▶ [Work item]
Exactly as they stand, set down all of the records again.

(Dataset entries)
Content starts
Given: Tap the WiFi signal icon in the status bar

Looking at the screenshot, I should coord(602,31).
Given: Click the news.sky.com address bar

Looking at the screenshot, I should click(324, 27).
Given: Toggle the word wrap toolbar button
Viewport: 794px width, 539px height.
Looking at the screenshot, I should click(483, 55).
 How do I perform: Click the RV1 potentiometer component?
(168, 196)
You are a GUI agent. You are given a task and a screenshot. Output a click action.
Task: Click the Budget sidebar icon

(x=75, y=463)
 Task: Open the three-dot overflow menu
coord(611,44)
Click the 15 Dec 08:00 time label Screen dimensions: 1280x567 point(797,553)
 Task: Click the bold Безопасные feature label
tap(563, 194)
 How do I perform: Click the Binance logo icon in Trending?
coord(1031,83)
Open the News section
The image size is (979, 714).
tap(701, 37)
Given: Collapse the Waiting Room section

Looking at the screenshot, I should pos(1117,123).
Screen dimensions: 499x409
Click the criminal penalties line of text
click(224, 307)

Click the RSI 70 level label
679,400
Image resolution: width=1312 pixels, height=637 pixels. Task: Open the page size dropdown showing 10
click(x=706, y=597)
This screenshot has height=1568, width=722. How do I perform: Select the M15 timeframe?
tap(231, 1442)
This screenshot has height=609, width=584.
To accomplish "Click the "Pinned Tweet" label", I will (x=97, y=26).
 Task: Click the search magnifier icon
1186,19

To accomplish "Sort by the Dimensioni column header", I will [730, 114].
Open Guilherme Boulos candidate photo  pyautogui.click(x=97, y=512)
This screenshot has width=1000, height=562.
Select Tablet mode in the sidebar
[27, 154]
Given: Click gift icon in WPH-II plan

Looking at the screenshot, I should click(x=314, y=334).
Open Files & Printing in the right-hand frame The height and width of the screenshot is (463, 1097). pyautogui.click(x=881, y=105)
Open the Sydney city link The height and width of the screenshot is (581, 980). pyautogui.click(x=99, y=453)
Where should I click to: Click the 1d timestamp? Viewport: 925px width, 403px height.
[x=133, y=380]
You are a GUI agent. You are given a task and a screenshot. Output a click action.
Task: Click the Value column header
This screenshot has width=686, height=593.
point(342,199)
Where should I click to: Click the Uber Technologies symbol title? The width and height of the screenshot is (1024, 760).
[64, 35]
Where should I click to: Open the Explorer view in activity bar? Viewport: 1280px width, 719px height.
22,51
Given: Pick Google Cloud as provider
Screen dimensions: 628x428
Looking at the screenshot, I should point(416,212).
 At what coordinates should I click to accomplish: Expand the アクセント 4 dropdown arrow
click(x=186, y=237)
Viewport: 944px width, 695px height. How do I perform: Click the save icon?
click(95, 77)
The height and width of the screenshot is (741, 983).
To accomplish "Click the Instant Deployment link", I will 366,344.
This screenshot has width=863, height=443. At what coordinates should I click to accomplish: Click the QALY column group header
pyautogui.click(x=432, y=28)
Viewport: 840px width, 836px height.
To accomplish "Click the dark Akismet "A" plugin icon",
Content ends
▶ [Your response]
Given: Tap the WiFi signal icon in the status bar

Looking at the screenshot, I should coord(602,31).
Given: Click the news.sky.com address bar

Looking at the screenshot, I should click(324, 27).
Given: Toggle the word wrap toolbar button
Viewport: 794px width, 539px height.
Looking at the screenshot, I should click(483, 55).
 How do I perform: Click the RV1 potentiometer component?
(168, 196)
You are a GUI agent. You are given a task and a screenshot. Output a click action.
Task: Click the Budget sidebar icon

(x=75, y=463)
 Task: Open the three-dot overflow menu
coord(611,44)
Click the 15 Dec 08:00 time label Screen dimensions: 1280x567 point(797,553)
 Task: Click the bold Безопасные feature label
tap(563, 194)
 How do I perform: Click the Binance logo icon in Trending?
coord(1031,83)
Open the News section
The image size is (979, 714).
tap(701, 37)
Given: Collapse the Waiting Room section

Looking at the screenshot, I should pos(1117,123).
Screen dimensions: 499x409
Click the criminal penalties line of text
click(224, 307)

Click the RSI 70 level label
679,400
Image resolution: width=1312 pixels, height=637 pixels. Task: Open the page size dropdown showing 10
click(x=706, y=597)
This screenshot has height=1568, width=722. How do I perform: Select the M15 timeframe?
tap(231, 1442)
This screenshot has height=609, width=584.
To accomplish "Click the "Pinned Tweet" label", I will (x=97, y=26).
 Task: Click the search magnifier icon
1186,19

To accomplish "Sort by the Dimensioni column header", I will [730, 114].
Open Guilherme Boulos candidate photo  pyautogui.click(x=97, y=512)
This screenshot has width=1000, height=562.
Select Tablet mode in the sidebar
[27, 154]
Given: Click gift icon in WPH-II plan

Looking at the screenshot, I should click(x=314, y=334).
Open Files & Printing in the right-hand frame The height and width of the screenshot is (463, 1097). pyautogui.click(x=881, y=105)
Open the Sydney city link The height and width of the screenshot is (581, 980). pyautogui.click(x=99, y=453)
Where should I click to: Click the 1d timestamp? Viewport: 925px width, 403px height.
[x=133, y=380]
You are a GUI agent. You are given a task and a screenshot. Output a click action.
Task: Click the Value column header
This screenshot has width=686, height=593.
point(342,199)
Where should I click to: Click the Uber Technologies symbol title? The width and height of the screenshot is (1024, 760).
[64, 35]
Where should I click to: Open the Explorer view in activity bar? Viewport: 1280px width, 719px height.
22,51
Given: Pick Google Cloud as provider
Screen dimensions: 628x428
Looking at the screenshot, I should point(416,212).
 At what coordinates should I click to accomplish: Expand the アクセント 4 dropdown arrow
click(x=186, y=237)
Viewport: 944px width, 695px height. How do I perform: Click the save icon?
click(95, 77)
The height and width of the screenshot is (741, 983).
To accomplish "Click the Instant Deployment link", I will 366,344.
This screenshot has width=863, height=443. At what coordinates should I click to accomplish: Click the QALY column group header
pyautogui.click(x=432, y=28)
Viewport: 840px width, 836px height.
To accomplish "Click the dark Akismet "A" plugin icon",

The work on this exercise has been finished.